> Problem requirements: Exact copies of all the records are to be printed.

>>

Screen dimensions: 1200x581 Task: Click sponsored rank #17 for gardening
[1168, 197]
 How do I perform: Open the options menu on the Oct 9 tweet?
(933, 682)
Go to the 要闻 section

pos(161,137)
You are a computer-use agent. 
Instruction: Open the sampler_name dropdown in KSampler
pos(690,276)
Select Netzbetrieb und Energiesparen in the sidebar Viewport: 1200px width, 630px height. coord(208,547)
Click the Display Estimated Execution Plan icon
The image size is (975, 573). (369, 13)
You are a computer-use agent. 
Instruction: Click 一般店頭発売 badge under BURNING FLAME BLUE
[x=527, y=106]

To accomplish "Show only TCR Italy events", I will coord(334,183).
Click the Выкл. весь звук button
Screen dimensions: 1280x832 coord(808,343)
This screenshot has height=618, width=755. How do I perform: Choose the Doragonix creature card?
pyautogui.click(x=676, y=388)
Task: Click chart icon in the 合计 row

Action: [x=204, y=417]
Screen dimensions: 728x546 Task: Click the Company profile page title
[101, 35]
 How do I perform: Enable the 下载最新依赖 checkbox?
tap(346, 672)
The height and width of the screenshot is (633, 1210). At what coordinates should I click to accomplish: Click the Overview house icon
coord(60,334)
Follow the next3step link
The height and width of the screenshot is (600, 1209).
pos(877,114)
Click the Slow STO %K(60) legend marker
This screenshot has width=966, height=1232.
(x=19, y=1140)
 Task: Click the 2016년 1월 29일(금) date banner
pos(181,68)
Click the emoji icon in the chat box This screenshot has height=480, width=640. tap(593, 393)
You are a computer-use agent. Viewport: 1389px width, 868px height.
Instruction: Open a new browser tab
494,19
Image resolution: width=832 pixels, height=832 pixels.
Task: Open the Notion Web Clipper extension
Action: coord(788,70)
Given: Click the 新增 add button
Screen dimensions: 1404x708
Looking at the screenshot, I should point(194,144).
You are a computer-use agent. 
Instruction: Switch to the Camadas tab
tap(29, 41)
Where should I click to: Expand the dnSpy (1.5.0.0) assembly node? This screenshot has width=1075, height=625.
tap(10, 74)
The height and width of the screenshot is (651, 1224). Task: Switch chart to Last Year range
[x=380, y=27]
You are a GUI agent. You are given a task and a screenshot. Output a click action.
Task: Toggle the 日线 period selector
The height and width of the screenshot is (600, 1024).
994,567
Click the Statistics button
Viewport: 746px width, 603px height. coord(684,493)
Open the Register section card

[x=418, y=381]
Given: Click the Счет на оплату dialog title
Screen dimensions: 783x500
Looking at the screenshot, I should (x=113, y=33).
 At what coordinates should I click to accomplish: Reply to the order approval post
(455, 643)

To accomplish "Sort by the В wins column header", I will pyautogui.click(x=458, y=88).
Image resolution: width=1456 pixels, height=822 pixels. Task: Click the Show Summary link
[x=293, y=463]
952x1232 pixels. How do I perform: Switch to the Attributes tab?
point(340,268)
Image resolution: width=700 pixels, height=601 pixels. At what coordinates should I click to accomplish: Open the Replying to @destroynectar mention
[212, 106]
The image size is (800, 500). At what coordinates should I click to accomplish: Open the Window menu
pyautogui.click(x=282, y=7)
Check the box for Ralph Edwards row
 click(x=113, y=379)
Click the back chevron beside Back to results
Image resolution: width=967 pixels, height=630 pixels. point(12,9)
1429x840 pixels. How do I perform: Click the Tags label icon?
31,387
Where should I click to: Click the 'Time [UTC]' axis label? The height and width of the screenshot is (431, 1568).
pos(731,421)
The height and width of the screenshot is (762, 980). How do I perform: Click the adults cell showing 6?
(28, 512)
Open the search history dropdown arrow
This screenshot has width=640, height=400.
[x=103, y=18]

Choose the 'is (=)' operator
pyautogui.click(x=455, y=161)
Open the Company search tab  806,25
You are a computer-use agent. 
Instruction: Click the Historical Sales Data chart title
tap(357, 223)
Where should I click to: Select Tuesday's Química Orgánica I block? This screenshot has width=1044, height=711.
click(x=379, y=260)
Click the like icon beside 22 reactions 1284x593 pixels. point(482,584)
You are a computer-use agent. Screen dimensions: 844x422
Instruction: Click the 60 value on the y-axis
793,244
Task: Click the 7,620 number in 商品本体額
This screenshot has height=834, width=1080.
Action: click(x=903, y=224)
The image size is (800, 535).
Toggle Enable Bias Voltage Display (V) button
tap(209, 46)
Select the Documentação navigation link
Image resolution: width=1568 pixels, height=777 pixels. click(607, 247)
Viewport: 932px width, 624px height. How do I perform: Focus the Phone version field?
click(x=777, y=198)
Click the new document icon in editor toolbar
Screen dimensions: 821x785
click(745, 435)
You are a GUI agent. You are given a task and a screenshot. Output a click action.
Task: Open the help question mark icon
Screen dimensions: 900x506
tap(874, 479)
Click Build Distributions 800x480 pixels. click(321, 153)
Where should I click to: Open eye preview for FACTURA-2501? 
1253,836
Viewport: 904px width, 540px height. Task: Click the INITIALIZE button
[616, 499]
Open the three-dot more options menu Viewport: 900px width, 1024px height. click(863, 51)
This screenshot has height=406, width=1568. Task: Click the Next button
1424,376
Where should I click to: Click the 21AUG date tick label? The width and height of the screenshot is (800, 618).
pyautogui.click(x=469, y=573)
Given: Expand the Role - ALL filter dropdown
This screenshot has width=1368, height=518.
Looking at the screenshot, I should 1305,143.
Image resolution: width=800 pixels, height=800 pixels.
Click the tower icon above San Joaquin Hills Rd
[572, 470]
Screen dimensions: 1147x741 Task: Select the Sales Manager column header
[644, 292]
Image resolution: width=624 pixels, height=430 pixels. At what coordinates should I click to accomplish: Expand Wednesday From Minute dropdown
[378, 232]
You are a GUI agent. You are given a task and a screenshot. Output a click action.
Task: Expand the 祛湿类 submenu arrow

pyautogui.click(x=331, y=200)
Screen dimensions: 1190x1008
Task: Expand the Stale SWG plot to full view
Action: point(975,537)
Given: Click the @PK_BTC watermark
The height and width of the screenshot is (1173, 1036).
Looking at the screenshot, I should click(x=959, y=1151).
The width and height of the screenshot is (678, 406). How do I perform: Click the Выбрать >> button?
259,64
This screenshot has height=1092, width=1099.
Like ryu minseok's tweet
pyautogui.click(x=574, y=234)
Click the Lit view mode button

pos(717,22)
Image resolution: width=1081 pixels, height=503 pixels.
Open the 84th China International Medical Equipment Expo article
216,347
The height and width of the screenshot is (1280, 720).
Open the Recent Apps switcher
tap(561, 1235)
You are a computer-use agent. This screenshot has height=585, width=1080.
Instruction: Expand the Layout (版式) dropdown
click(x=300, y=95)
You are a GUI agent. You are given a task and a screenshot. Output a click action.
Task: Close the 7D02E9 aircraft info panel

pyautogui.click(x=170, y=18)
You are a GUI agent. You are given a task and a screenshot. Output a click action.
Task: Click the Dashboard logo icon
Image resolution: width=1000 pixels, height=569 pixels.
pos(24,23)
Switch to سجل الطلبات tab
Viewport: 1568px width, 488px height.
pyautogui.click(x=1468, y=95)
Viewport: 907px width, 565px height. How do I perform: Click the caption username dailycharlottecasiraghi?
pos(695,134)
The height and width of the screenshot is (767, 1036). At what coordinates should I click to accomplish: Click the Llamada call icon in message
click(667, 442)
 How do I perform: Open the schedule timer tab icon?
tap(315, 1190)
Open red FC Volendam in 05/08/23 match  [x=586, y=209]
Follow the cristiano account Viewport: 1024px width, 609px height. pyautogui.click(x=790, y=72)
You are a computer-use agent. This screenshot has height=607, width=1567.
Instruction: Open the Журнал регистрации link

<<

> Task output:
Screen dimensions: 1200x581 Task: Click sponsored rank #17 for gardening
[1168, 197]
 How do I perform: Open the options menu on the Oct 9 tweet?
(933, 682)
Go to the 要闻 section

pos(161,137)
You are a computer-use agent. 
Instruction: Open the sampler_name dropdown in KSampler
pos(690,276)
Select Netzbetrieb und Energiesparen in the sidebar Viewport: 1200px width, 630px height. coord(208,547)
Click the Display Estimated Execution Plan icon
The image size is (975, 573). (369, 13)
You are a computer-use agent. 
Instruction: Click 一般店頭発売 badge under BURNING FLAME BLUE
[x=527, y=106]

To accomplish "Show only TCR Italy events", I will coord(334,183).
Click the Выкл. весь звук button
Screen dimensions: 1280x832 coord(808,343)
This screenshot has height=618, width=755. How do I perform: Choose the Doragonix creature card?
pyautogui.click(x=676, y=388)
Task: Click chart icon in the 合计 row

Action: [x=204, y=417]
Screen dimensions: 728x546 Task: Click the Company profile page title
[101, 35]
 How do I perform: Enable the 下载最新依赖 checkbox?
tap(346, 672)
The height and width of the screenshot is (633, 1210). At what coordinates should I click to accomplish: Click the Overview house icon
coord(60,334)
Follow the next3step link
The height and width of the screenshot is (600, 1209).
pos(877,114)
Click the Slow STO %K(60) legend marker
This screenshot has width=966, height=1232.
(x=19, y=1140)
 Task: Click the 2016년 1월 29일(금) date banner
pos(181,68)
Click the emoji icon in the chat box This screenshot has height=480, width=640. tap(593, 393)
You are a computer-use agent. Viewport: 1389px width, 868px height.
Instruction: Open a new browser tab
494,19
Image resolution: width=832 pixels, height=832 pixels.
Task: Open the Notion Web Clipper extension
Action: coord(788,70)
Given: Click the 新增 add button
Screen dimensions: 1404x708
Looking at the screenshot, I should point(194,144).
You are a computer-use agent. 
Instruction: Switch to the Camadas tab
tap(29, 41)
Where should I click to: Expand the dnSpy (1.5.0.0) assembly node? This screenshot has width=1075, height=625.
tap(10, 74)
The height and width of the screenshot is (651, 1224). Task: Switch chart to Last Year range
[x=380, y=27]
You are a GUI agent. You are given a task and a screenshot. Output a click action.
Task: Toggle the 日线 period selector
The height and width of the screenshot is (600, 1024).
994,567
Click the Statistics button
Viewport: 746px width, 603px height. coord(684,493)
Open the Register section card

[x=418, y=381]
Given: Click the Счет на оплату dialog title
Screen dimensions: 783x500
Looking at the screenshot, I should (x=113, y=33).
 At what coordinates should I click to accomplish: Reply to the order approval post
(455, 643)

To accomplish "Sort by the В wins column header", I will pyautogui.click(x=458, y=88).
Image resolution: width=1456 pixels, height=822 pixels. Task: Click the Show Summary link
[x=293, y=463]
952x1232 pixels. How do I perform: Switch to the Attributes tab?
point(340,268)
Image resolution: width=700 pixels, height=601 pixels. At what coordinates should I click to accomplish: Open the Replying to @destroynectar mention
[212, 106]
The image size is (800, 500). At what coordinates should I click to accomplish: Open the Window menu
pyautogui.click(x=282, y=7)
Check the box for Ralph Edwards row
 click(x=113, y=379)
Click the back chevron beside Back to results
Image resolution: width=967 pixels, height=630 pixels. point(12,9)
1429x840 pixels. How do I perform: Click the Tags label icon?
31,387
Where should I click to: Click the 'Time [UTC]' axis label? The height and width of the screenshot is (431, 1568).
pos(731,421)
The height and width of the screenshot is (762, 980). How do I perform: Click the adults cell showing 6?
(28, 512)
Open the search history dropdown arrow
This screenshot has width=640, height=400.
[x=103, y=18]

Choose the 'is (=)' operator
pyautogui.click(x=455, y=161)
Open the Company search tab  806,25
You are a computer-use agent. 
Instruction: Click the Historical Sales Data chart title
tap(357, 223)
Where should I click to: Select Tuesday's Química Orgánica I block? This screenshot has width=1044, height=711.
click(x=379, y=260)
Click the like icon beside 22 reactions 1284x593 pixels. point(482,584)
You are a computer-use agent. Screen dimensions: 844x422
Instruction: Click the 60 value on the y-axis
793,244
Task: Click the 7,620 number in 商品本体額
This screenshot has height=834, width=1080.
Action: click(x=903, y=224)
The image size is (800, 535).
Toggle Enable Bias Voltage Display (V) button
tap(209, 46)
Select the Documentação navigation link
Image resolution: width=1568 pixels, height=777 pixels. click(607, 247)
Viewport: 932px width, 624px height. How do I perform: Focus the Phone version field?
click(x=777, y=198)
Click the new document icon in editor toolbar
Screen dimensions: 821x785
click(745, 435)
You are a GUI agent. You are given a task and a screenshot. Output a click action.
Task: Open the help question mark icon
Screen dimensions: 900x506
tap(874, 479)
Click Build Distributions 800x480 pixels. click(321, 153)
Where should I click to: Open eye preview for FACTURA-2501? 
1253,836
Viewport: 904px width, 540px height. Task: Click the INITIALIZE button
[616, 499]
Open the three-dot more options menu Viewport: 900px width, 1024px height. click(863, 51)
This screenshot has height=406, width=1568. Task: Click the Next button
1424,376
Where should I click to: Click the 21AUG date tick label? The width and height of the screenshot is (800, 618).
pyautogui.click(x=469, y=573)
Given: Expand the Role - ALL filter dropdown
This screenshot has width=1368, height=518.
Looking at the screenshot, I should 1305,143.
Image resolution: width=800 pixels, height=800 pixels.
Click the tower icon above San Joaquin Hills Rd
[572, 470]
Screen dimensions: 1147x741 Task: Select the Sales Manager column header
[644, 292]
Image resolution: width=624 pixels, height=430 pixels. At what coordinates should I click to accomplish: Expand Wednesday From Minute dropdown
[378, 232]
You are a GUI agent. You are given a task and a screenshot. Output a click action.
Task: Expand the 祛湿类 submenu arrow

pyautogui.click(x=331, y=200)
Screen dimensions: 1190x1008
Task: Expand the Stale SWG plot to full view
Action: point(975,537)
Given: Click the @PK_BTC watermark
The height and width of the screenshot is (1173, 1036).
Looking at the screenshot, I should click(x=959, y=1151).
The width and height of the screenshot is (678, 406). How do I perform: Click the Выбрать >> button?
259,64
This screenshot has height=1092, width=1099.
Like ryu minseok's tweet
pyautogui.click(x=574, y=234)
Click the Lit view mode button

pos(717,22)
Image resolution: width=1081 pixels, height=503 pixels.
Open the 84th China International Medical Equipment Expo article
216,347
The height and width of the screenshot is (1280, 720).
Open the Recent Apps switcher
tap(561, 1235)
You are a computer-use agent. This screenshot has height=585, width=1080.
Instruction: Expand the Layout (版式) dropdown
click(x=300, y=95)
You are a GUI agent. You are given a task and a screenshot. Output a click action.
Task: Close the 7D02E9 aircraft info panel

pyautogui.click(x=170, y=18)
You are a GUI agent. You are given a task and a screenshot. Output a click action.
Task: Click the Dashboard logo icon
Image resolution: width=1000 pixels, height=569 pixels.
pos(24,23)
Switch to سجل الطلبات tab
Viewport: 1568px width, 488px height.
pyautogui.click(x=1468, y=95)
Viewport: 907px width, 565px height. How do I perform: Click the caption username dailycharlottecasiraghi?
pos(695,134)
The height and width of the screenshot is (767, 1036). At what coordinates should I click to accomplish: Click the Llamada call icon in message
click(667, 442)
 How do I perform: Open the schedule timer tab icon?
tap(315, 1190)
Open red FC Volendam in 05/08/23 match  [x=586, y=209]
Follow the cristiano account Viewport: 1024px width, 609px height. pyautogui.click(x=790, y=72)
You are a computer-use agent. This screenshot has height=607, width=1567.
Instruction: Open the Журнал регистрации link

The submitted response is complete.